Here is a question I was trying to solve:
My attempt:
Let $(f_n)$ be a Cauchy sequence in $(\mathcal C_0(\mathbb R),||.||_\infty).$ Then for each $x\in\mathbb R$ $(f_n(x))$ is a Cauchy sequence in $\mathbb R$ and hence convergent.

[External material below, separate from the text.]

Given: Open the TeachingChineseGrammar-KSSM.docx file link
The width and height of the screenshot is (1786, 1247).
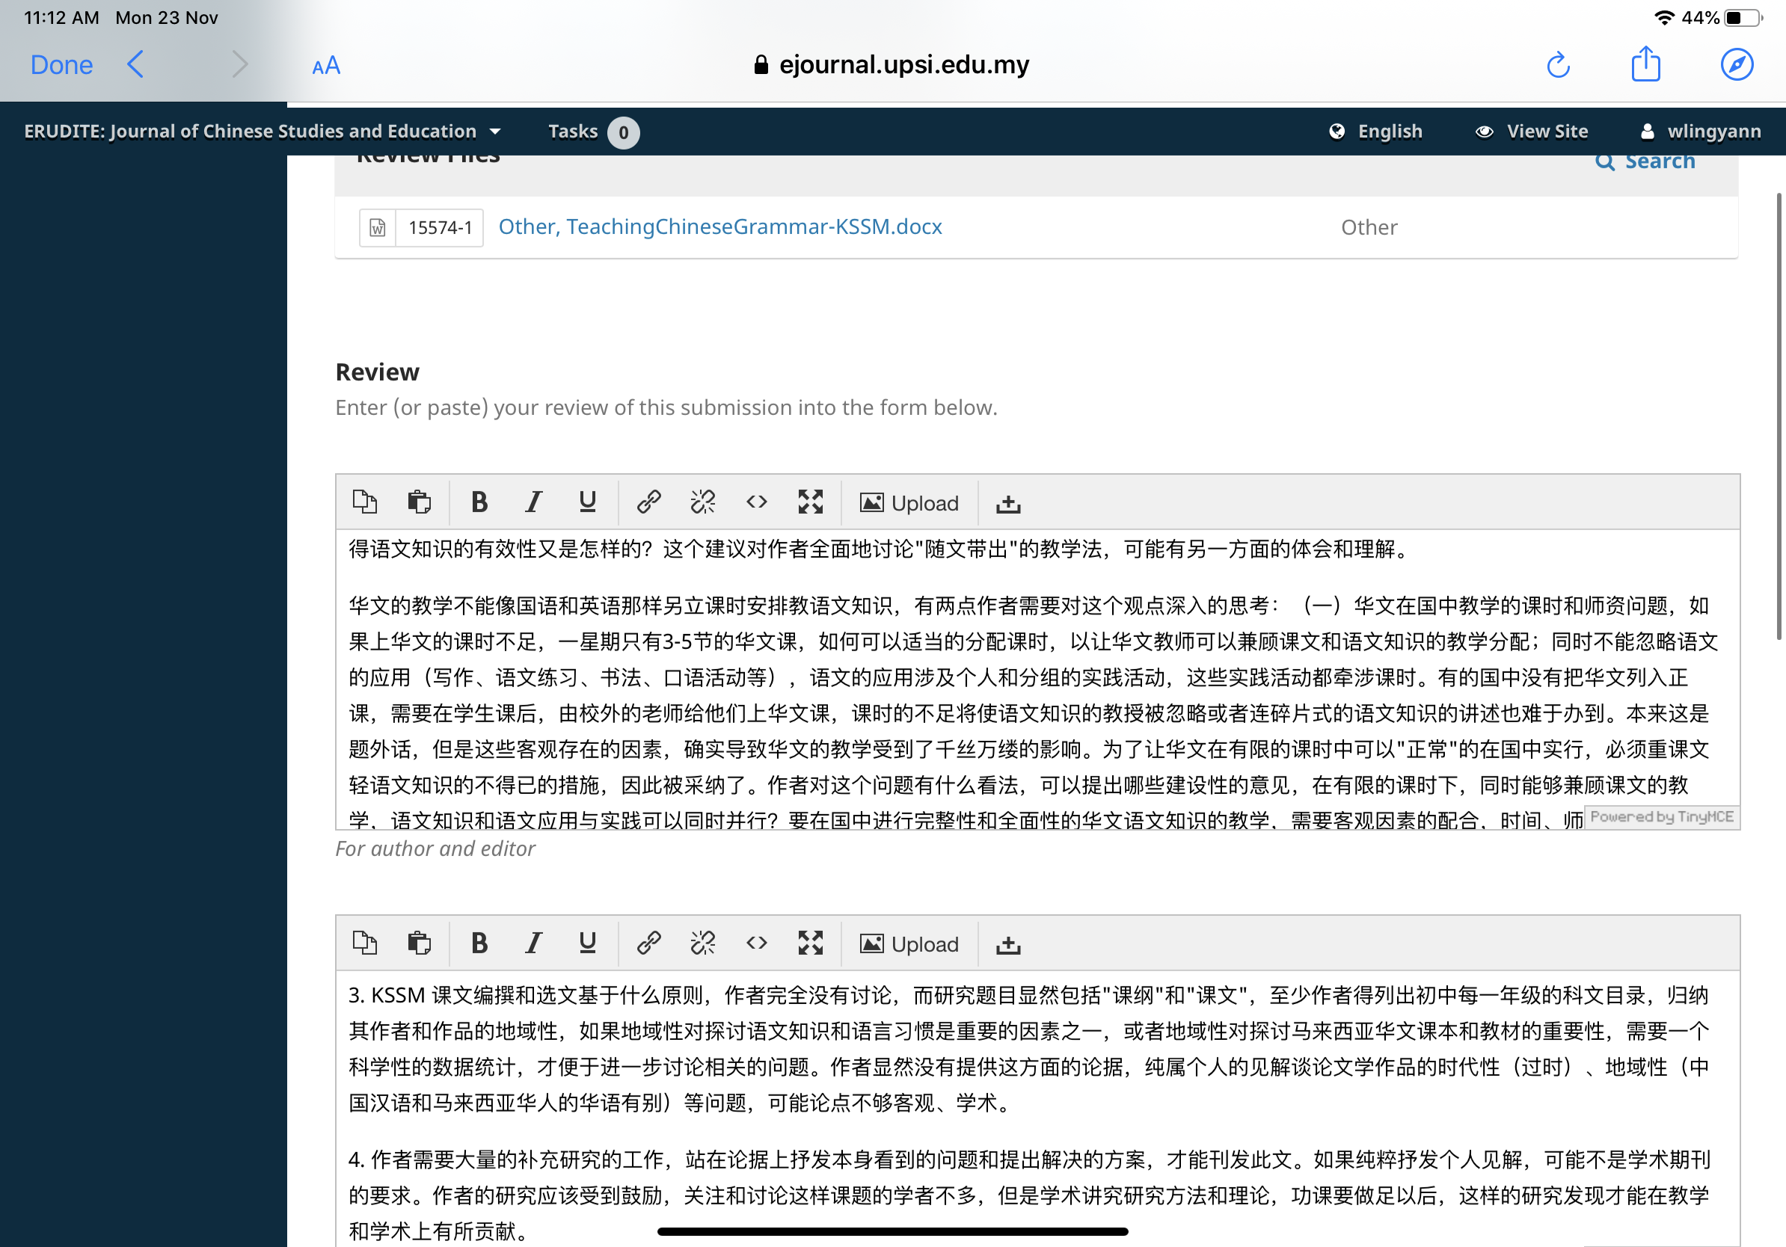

Define $f:\mathbb R\to\mathbb R$ by $f(x)=\lim_{n\to\infty}f_n(x).$ To show that $f\in\mathcal C_0(\mathbb R)$ and $||f_n-f||_\infty\to0.$
1 $f\in\mathcal C(\mathbb R):$ Choose $\epsilon>0.$ Then $\exists~k\in\mathbb N$ such that $||f_m-f_n||_\infty<\epsilon/2~\forall~m,n\ge k.$
That is, $\forall~x\in\mathbb R,~|f_m(x)-f_n(x)|<\epsilon/2~\forall~m,n\ge k.$
That is, $\forall~x\in\mathbb R,~\lim_{n\to\infty}|f_m(x)-f_n(x)|\le\epsilon/2~\forall~m\ge k.$
That is, $\forall~x\in\mathbb R,|f_m(x)-f(x)|\le\epsilon/2<\epsilon~\forall~m\ge k.$
So $(f_n)$ converges uniformly to $f$ on $\mathbb R\implies f\in\mathcal C(\mathbb R).$
[2] $f$ vanishes at infinity: Choose $\epsilon>0.$ Then $\exists~k\in\mathbb N,$ such that $\forall~x\in\mathbb R,~|f_n(x)-f(x)|<\epsilon/2~\forall~n\ge k.$
That is $\forall~x\in\mathbb R,~|f_k(x)-f(x)|<\epsilon/2.$
Also there exists a compact subset $C$ of $\mathbb R$ such that $|f_k(x)|<\epsilon/2~\forall~x\notin C.$
So $|f(x)|\le|f_k(x)-f(x)|+|f_k(x)|<\epsilon~\forall~x\notin C.$
Thus $f\in\mathcal C_0(\mathbb R).$
[3] Choose $\epsilon>0.$ Then there exists $k\in\mathbb N$ such that $\forall~x\in\mathbb R,|f_n(x)-f(x)|<\epsilon/2~\forall~n\ge k.$
That is $\sup_{x\in\mathbb R}|f_n(x)-f(x)|\le\epsilon/2<\epsilon~\forall~n\ge k.$
So $||f_n-f||_\infty\to0.$ Hence $f_n\to f$ in $\mathcal C_0(\mathbb R).$
Please tell me whether my attempt is correct.